In this work (9), they conducted research on a song recommendation system that makes music suggestions to users based on their usage patterns and song history. This model is distinctive in that it incorporates the user-produced output into its subsequent predictions. Three factors are used to determine a user’s behaviour: their posts and tweets on social media apps, their likes of those posts, and their uploaded photos to social media sites. The Microsoft Azure Cloud platform is used to develop the recommendation engine. The design also makes advantage of PySpark for processing large amounts of data, and it trains the data using several machine learning techniques like naive bayes, svm, and random forest.It achieves an accuracy of around 74%.
A facial mood recognition system that suggests music based on the mood the camera detects is covered in the research paper (10). The support vector machine module receives the live picture processed as part of the system architecture. It extracts the songs from the database and deduces the sentiment from the visuals.The face is recognised using the Eigenfaces method. Gabor Wavelets, Direct Cosines Transform, and Local Binary Patterns are the methods used for local feature extraction.
III. METHODOLOGY
A. Dataset
We exhaustively investigated multiple platforms for eligible datasets during our data exploration process, including Kaggle, Github, and Google datasets. We also attempted to link the Spotify API to get relevant data from Spotify.We were fortunate to come across a github user named cristobalvch who had datasets that completely met our criteria. The dataset featured a file especially dedicated to music moods, which proved useful in training our mood recommendation model. Within the dataset, we also discovered another file containing a collection of songs, which we used to test and evaluate our recommendation engine.
Attributes |
Description |
Acoustiness |
A scale from 0 to 1 indicating if the track is acoustic. |
Danceability |
On a scale of 0 to 1, how suitable the track is for dancing. |
Energy |
Energy is a 0-to-1 scale that represents a perceptual assessment of intensity and activity. |
Instrumentalness |
It indicates whether or not the audio contains vocals on a scale of 0 to 1. |
Liveness |
It describes the presence of the audience on a scale of 0 to 1. |
Loudness |
The total volume of a track measured in decibels (dB). |
Speechiness |
It specifies the number of words uttered in the song. As a result, it ranges from 0 to 1. |
Valence |
A scale from 0.0 to 1.0 that describes the melodic positivity given by a track. |
Tempo |
The estimated overall beats per minute (BPM) tempo of a track |
Table 1.: Dataset Description
B. Implementation
a.
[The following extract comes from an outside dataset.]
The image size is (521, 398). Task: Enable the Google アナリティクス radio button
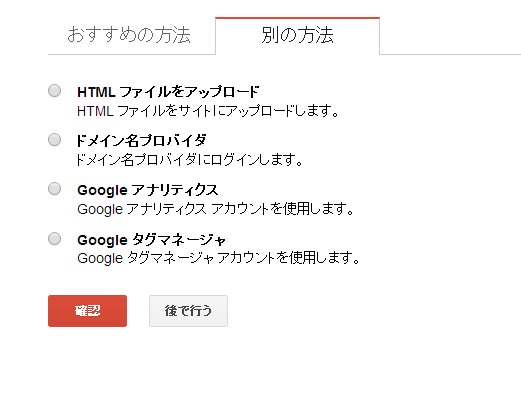click(x=54, y=189)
Web Technologies: HTML, JavaScript, jQuery, Django, SQLite: In our project, we extensively utilized a range of web technologies to develop a user-friendly and interactive interface. HTML (Hypertext Markup Language) formed the foundation of our web pages, allowing us to structure and present content effectively. JavaScript, a powerful scripting language, enabled us to add dynamic functionality and interactivity to our web application. We employed jQuery, a popular JavaScript library, to simplify DOM manipulation, handle events, and make AJAX requests. For the backend development, we chose Django, a high-level Python web framework. Django provided a robust and scalable foundation for building our web application, offering features such as URL routing, model-viewcontroller (MVC) architecture, form handling, and user authentication. We also utilized SQLite, a lightweight and reliable relational database management system, integrated with Django to store and manage our application’s data efficiently.
b. Programming Languages: Python: Python served as our primary programming language throughout the project. Its simplicity, readability, and vast ecosystem of libraries and frameworks made it an ideal choice for various tasks. We leveraged Python’s extensive standard library and rich thirdparty modules to accomplish a wide range of functionalities, from data preprocessing and model training to web development and database management.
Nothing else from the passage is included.